TRY IT => Transcribe exactly, leaving out pictures, the lines from the one that holds "Instruction: Click the" through the end of the data below, including both end lines and no others.

(Collected data entries)
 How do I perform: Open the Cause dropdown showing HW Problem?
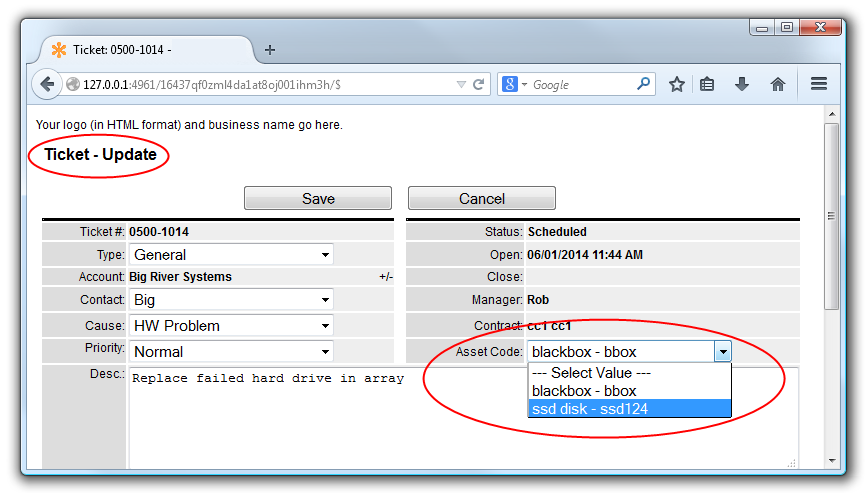click(x=231, y=326)
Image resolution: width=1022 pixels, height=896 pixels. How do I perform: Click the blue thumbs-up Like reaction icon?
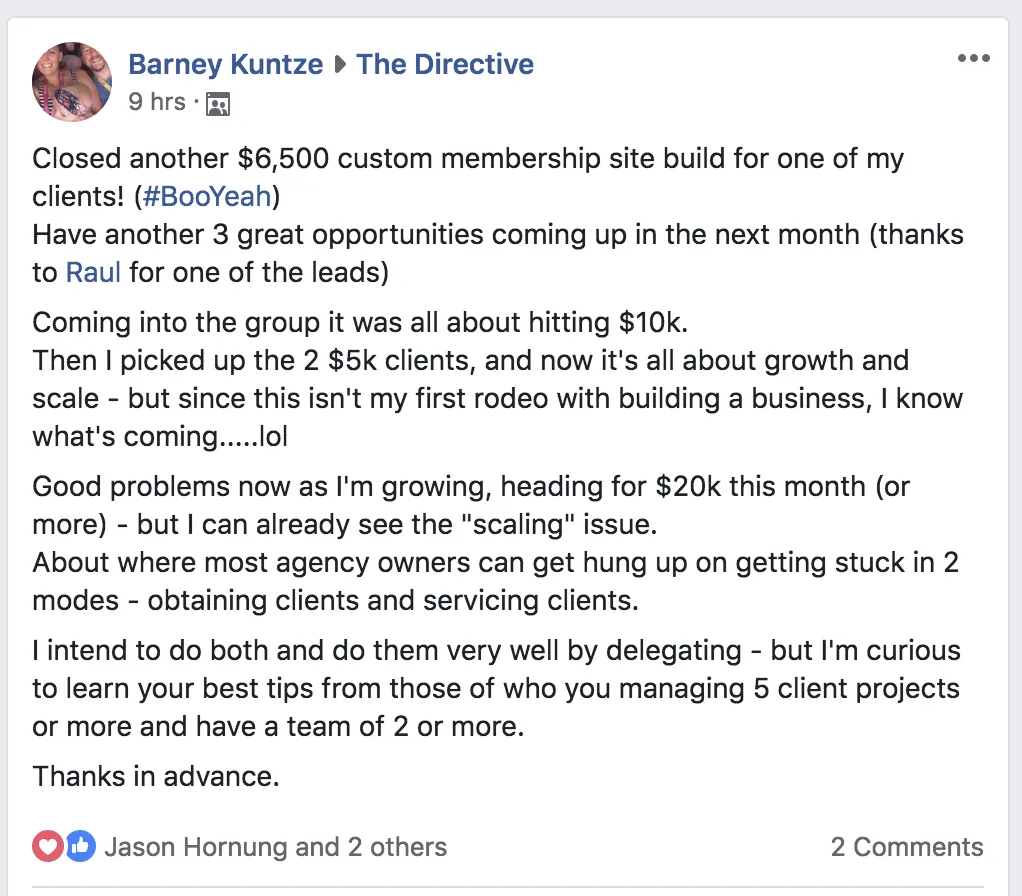tap(80, 847)
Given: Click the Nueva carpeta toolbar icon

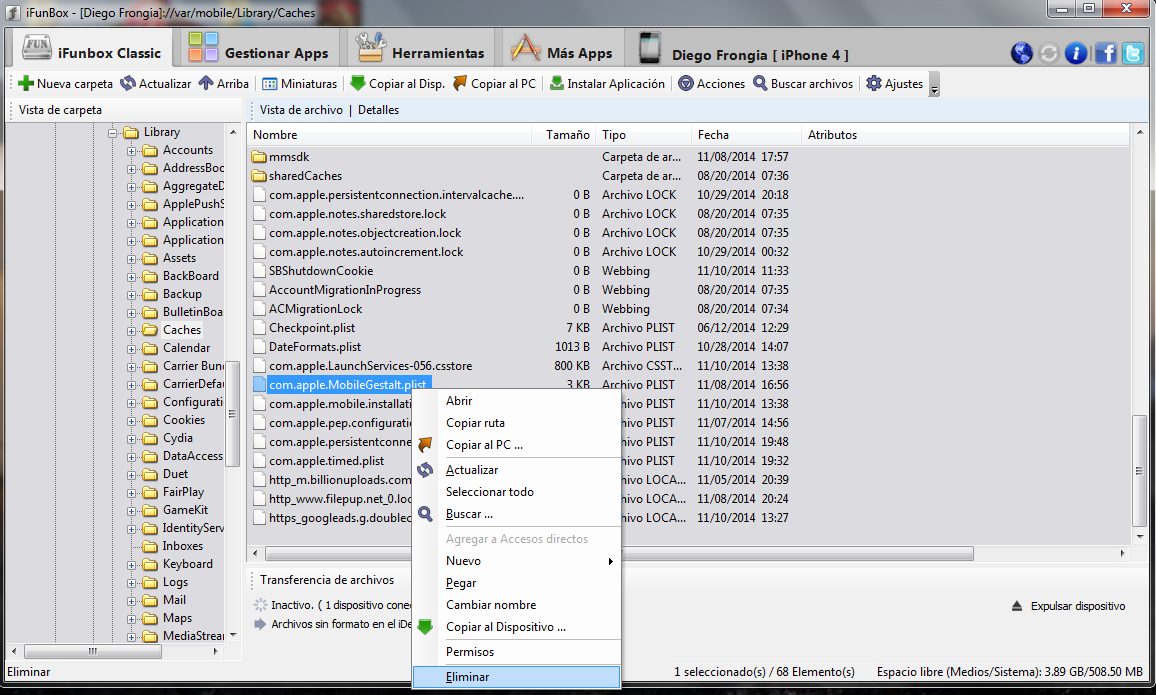Looking at the screenshot, I should pyautogui.click(x=26, y=84).
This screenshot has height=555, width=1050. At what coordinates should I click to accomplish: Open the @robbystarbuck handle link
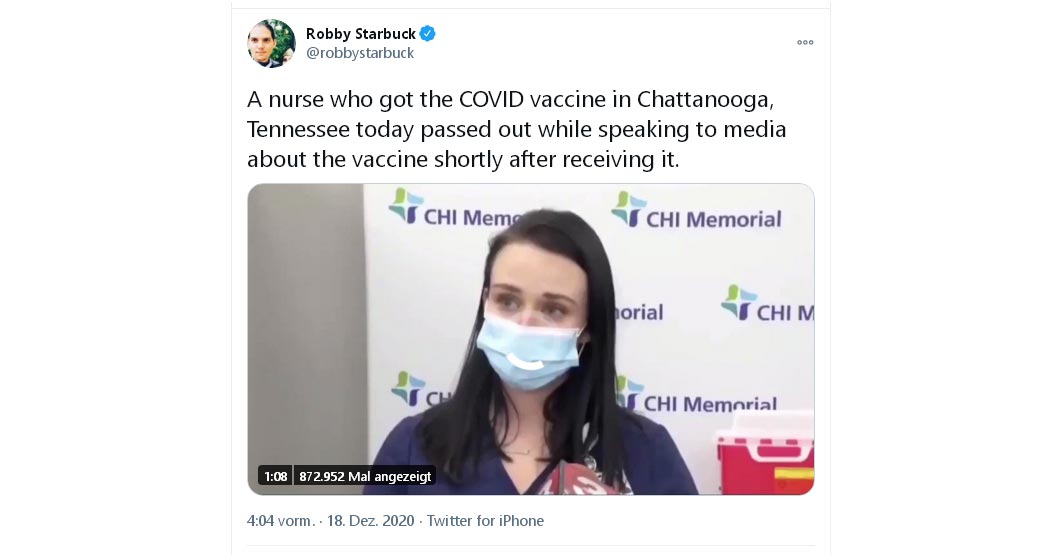tap(360, 53)
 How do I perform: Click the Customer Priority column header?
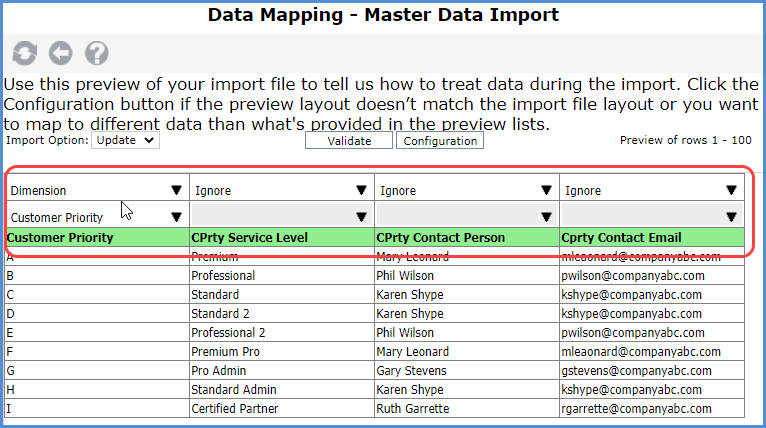[x=97, y=238]
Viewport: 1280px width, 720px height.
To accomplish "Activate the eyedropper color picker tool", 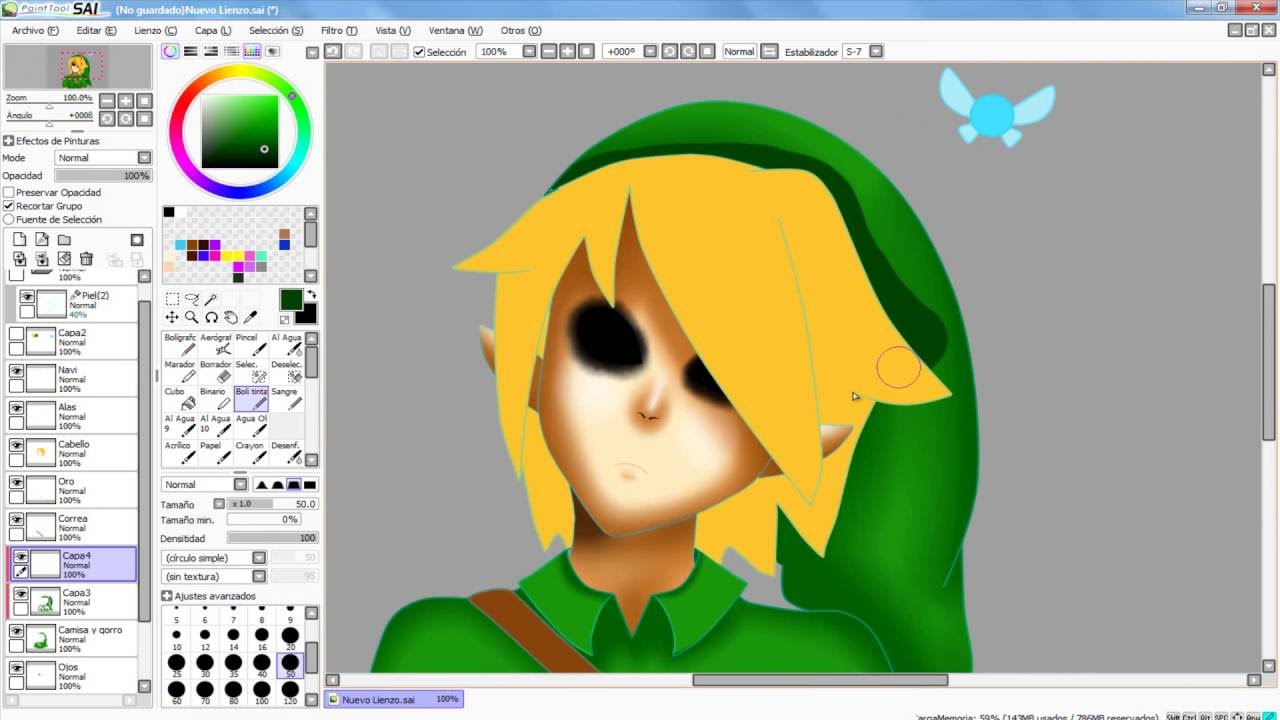I will click(x=251, y=317).

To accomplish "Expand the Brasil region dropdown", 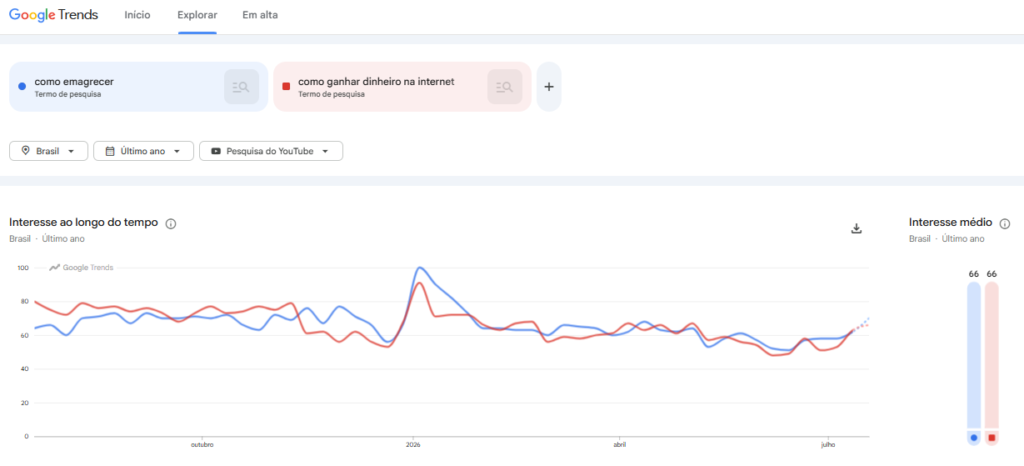I will click(48, 151).
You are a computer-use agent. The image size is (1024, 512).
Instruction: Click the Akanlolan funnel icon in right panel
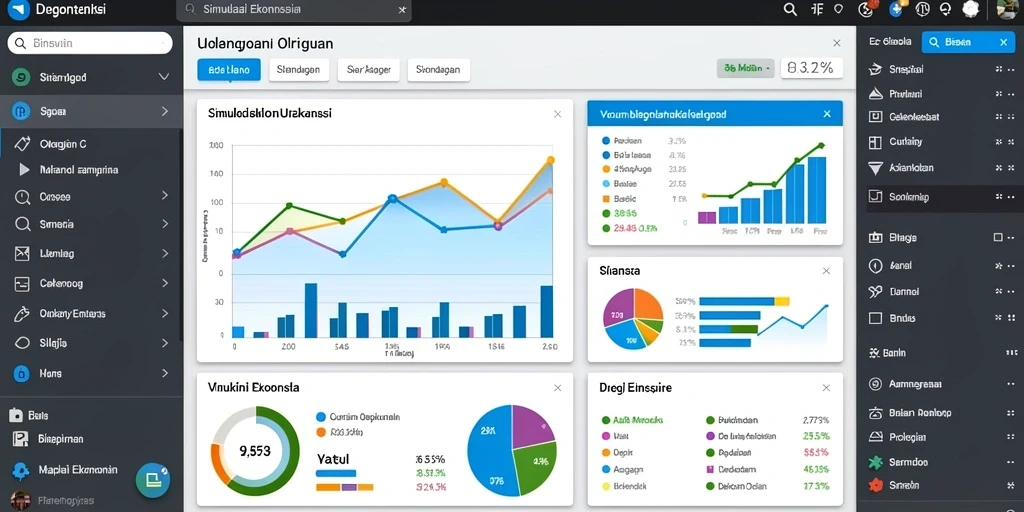pyautogui.click(x=876, y=168)
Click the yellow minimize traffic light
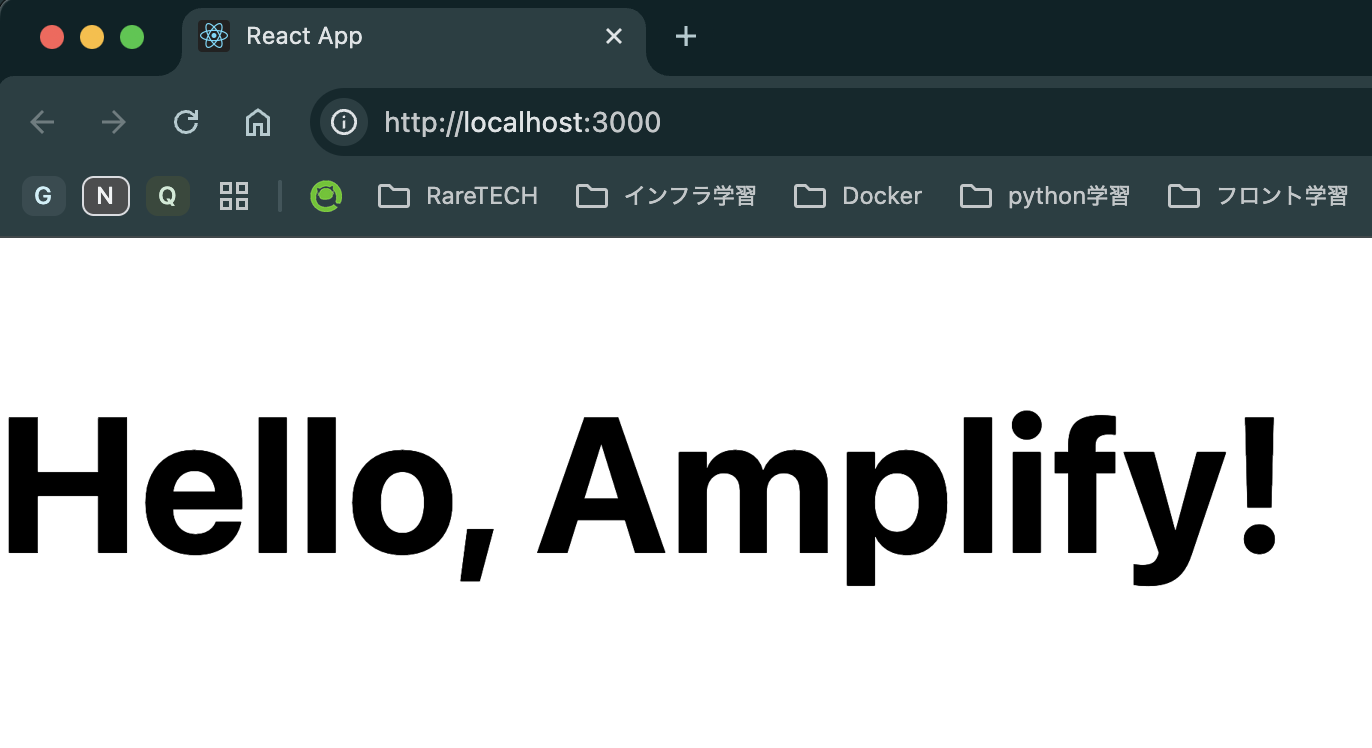 92,36
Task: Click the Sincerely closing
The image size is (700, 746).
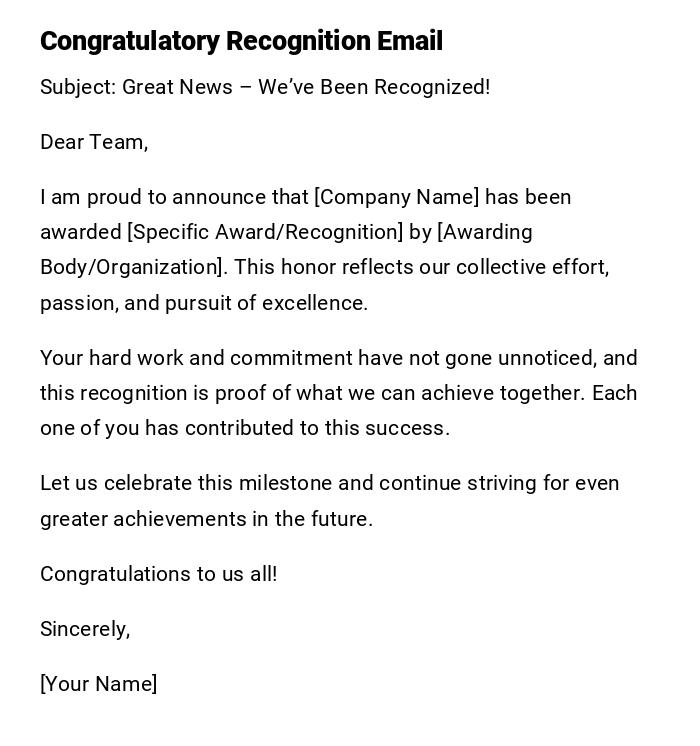Action: 85,629
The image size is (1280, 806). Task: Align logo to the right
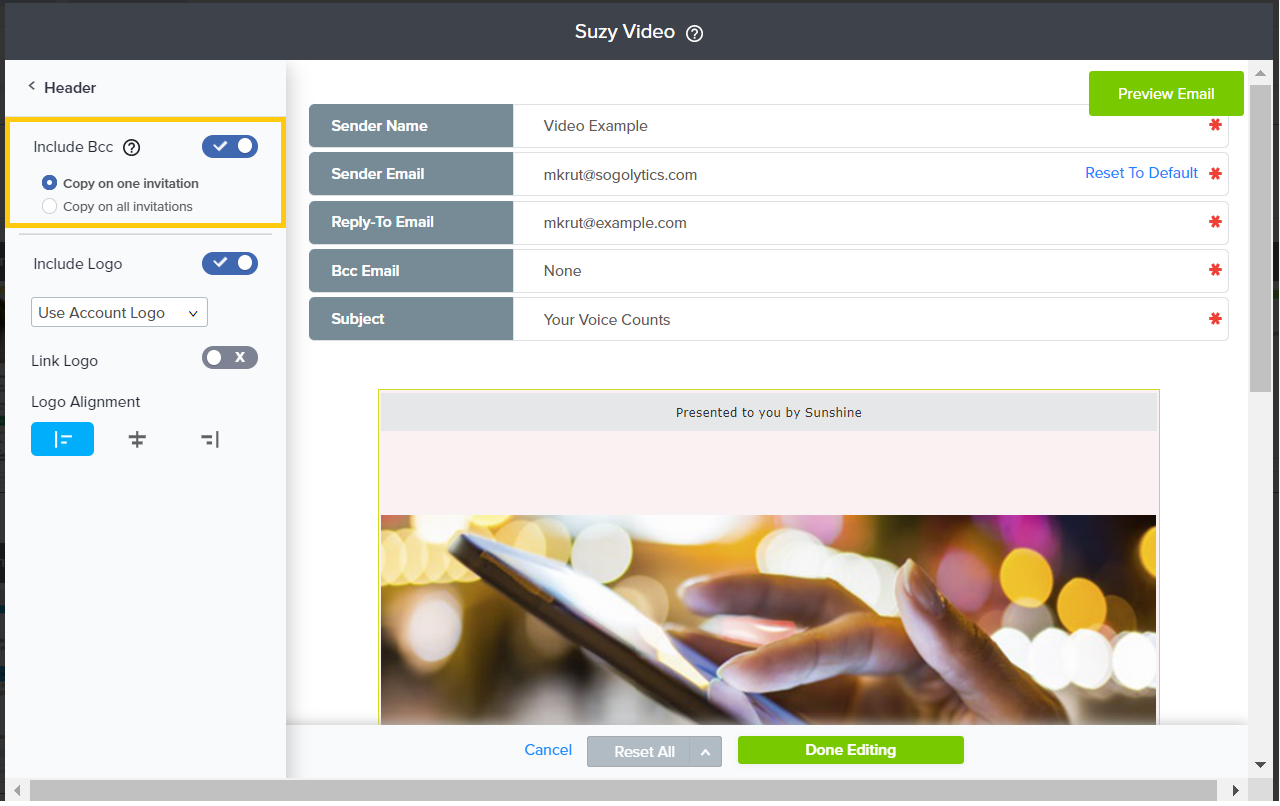point(210,439)
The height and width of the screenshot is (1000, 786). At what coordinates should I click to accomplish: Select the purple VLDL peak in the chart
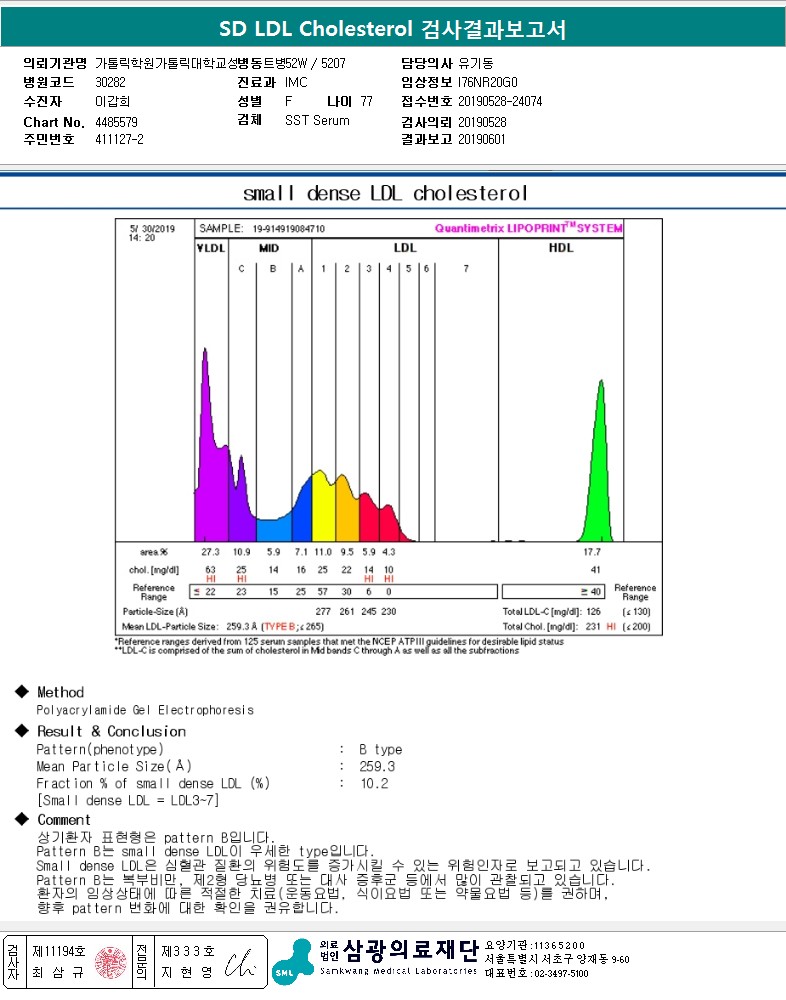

EXERCISE RESULT =>
Instruction: Click the Akanlolan funnel icon in right panel
pyautogui.click(x=876, y=168)
Click the yellow minimize traffic light
 92,36
Task: Click the Sincerely closing
The image size is (700, 746).
Action: 85,629
The image size is (1280, 806). Task: Align logo to the right
point(210,439)
The height and width of the screenshot is (1000, 786). At what coordinates should I click to accomplish: Select the purple VLDL peak in the chart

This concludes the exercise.